Simone’s mother lived for her Tuesday and Friday night Bible study groups.  She brought her children with her on occasion and it was at one of these serious spiritual gatherings that the twelve year old Simone was shown the way.  They were reading James and all became focused on Chapter 4, Verse 7:  Submit yourselves therefore to God.  Resist the devil, and he will flee from you.   As the others attempted to find deep meaning in these words and the ones surrounding them, raven haired Simone went deep inside herself and began to think very clearly.  And the conclusion that she drew was this:  But what if you did not resist?  What if you did not cause the devil to flee and instead…embraced him?

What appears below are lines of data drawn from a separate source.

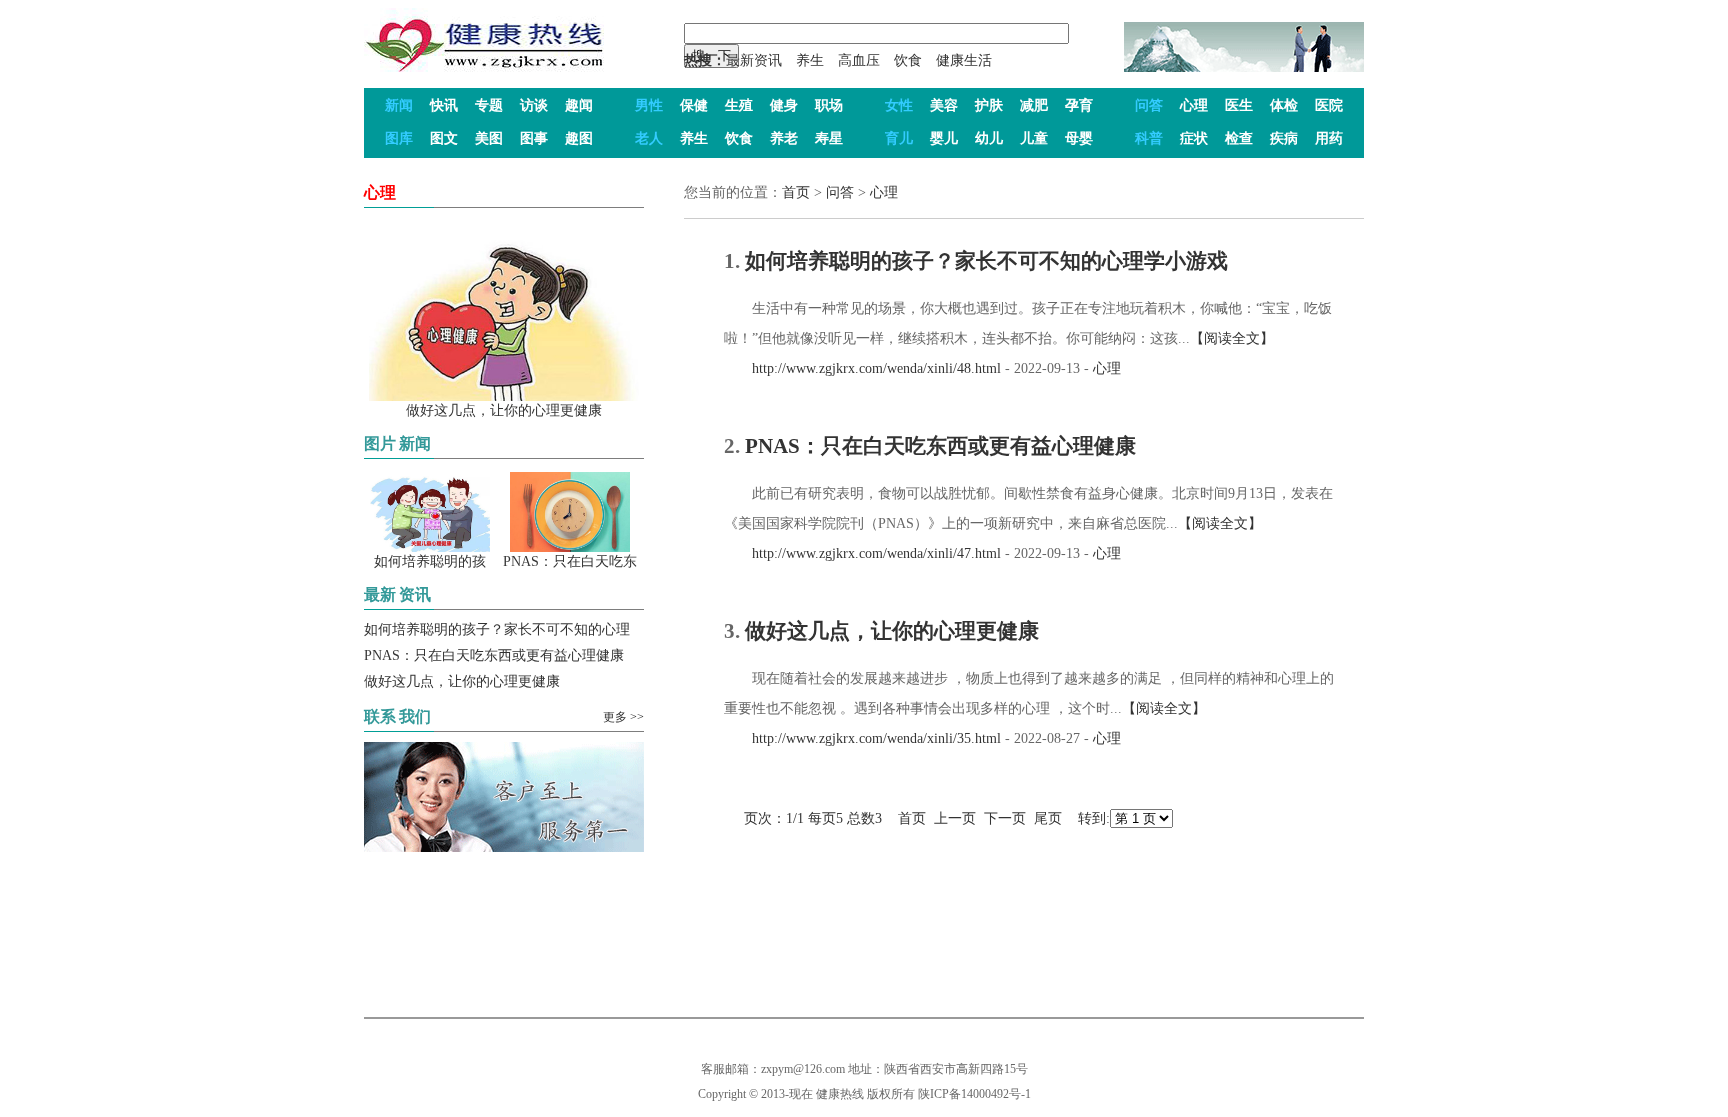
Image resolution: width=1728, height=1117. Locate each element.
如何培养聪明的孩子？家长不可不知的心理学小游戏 (986, 261)
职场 (829, 105)
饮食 (908, 60)
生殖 (739, 105)
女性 (899, 105)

This not being the first time that Simone had considered the devil; growing up with a righteous mother like her own she had been told of the devil for as long as she could recall.  God was the star of the show but the devil was always there, in the details as they say.  Simone’s ears perked up when Lucifer made his appearances at Bible study discussions, the group usually getting more animated and louder than usual.  She drew from this that Satan was the most powerful, the most exciting, the enchantment that the goodness of God did not promise to her.  She sought out books in the public library that dealt with this character outside of the Bible.  From what she gathered, witches were known to fornicate with the devil.  He came in many different forms.  He was once an angel, cast out when he went against the rules of heaven.  Now his wings were black but he was still an angel, now of death.  Simone found herself thinking of this entity as she matured, as her friends lusted after the latest teen heartthrobs she had another in mind.  And she knew that one day she would find a way to be with him.

And when the model scout approached her in the mall years later, promising a door that would open into the big wide world, Simone began to suspect that the devil may have had a hand in it.

***

She had gone to jobs in Africa before, she had flown first class before, she had even sat beside impressive and attractive men on flights like this, before.  Sometimes they interested her but usually they did not.  But it seemed that from the moment the plane took off that she could feel the energy coming from the dark man beside her.  And he simply stared at her, made no pretense of being casual.  She was used to being stared at but certainly not in first class.  It occurred to her that he might be insane.  But those things never deterred her before, what was this apprehension she was experiencing?  This tremor in her chest, her hair standing on end.  Never before…but then she knew.

It’s you, she said at once, finally turning to meet his gaze.

And it’s you, he laughed.  For a moment she felt she had made a mistake, felt her face crumble a bit.  My name is Ayal and I am originally from Israel, he said, smiling.

I’m Simone, I’m from nowhere.  Still unsure, she made conversation: What takes you to Africa?

I do a lot of business there.  And you?

The same.  I’m a model.  It’s very…vogue…there right now.  I’m told. 

So it is.  Very.

The flight attendant refilled their champagne glasses.  She offered them amenities to make the flight as comfortable as possible, then politely moved on to the next row of passengers.  Simone looked out the window as the plane rose higher and higher above the beautiful endless clouds.  How close are we to heaven? she said.

The farthest you can get, he replied.

She brought her pale eyes level with his black ones.  I never broke a single heart, she said.

I know, he said, and when he touched her arm it was as if she were freezing and melting at the same time.  And you never will.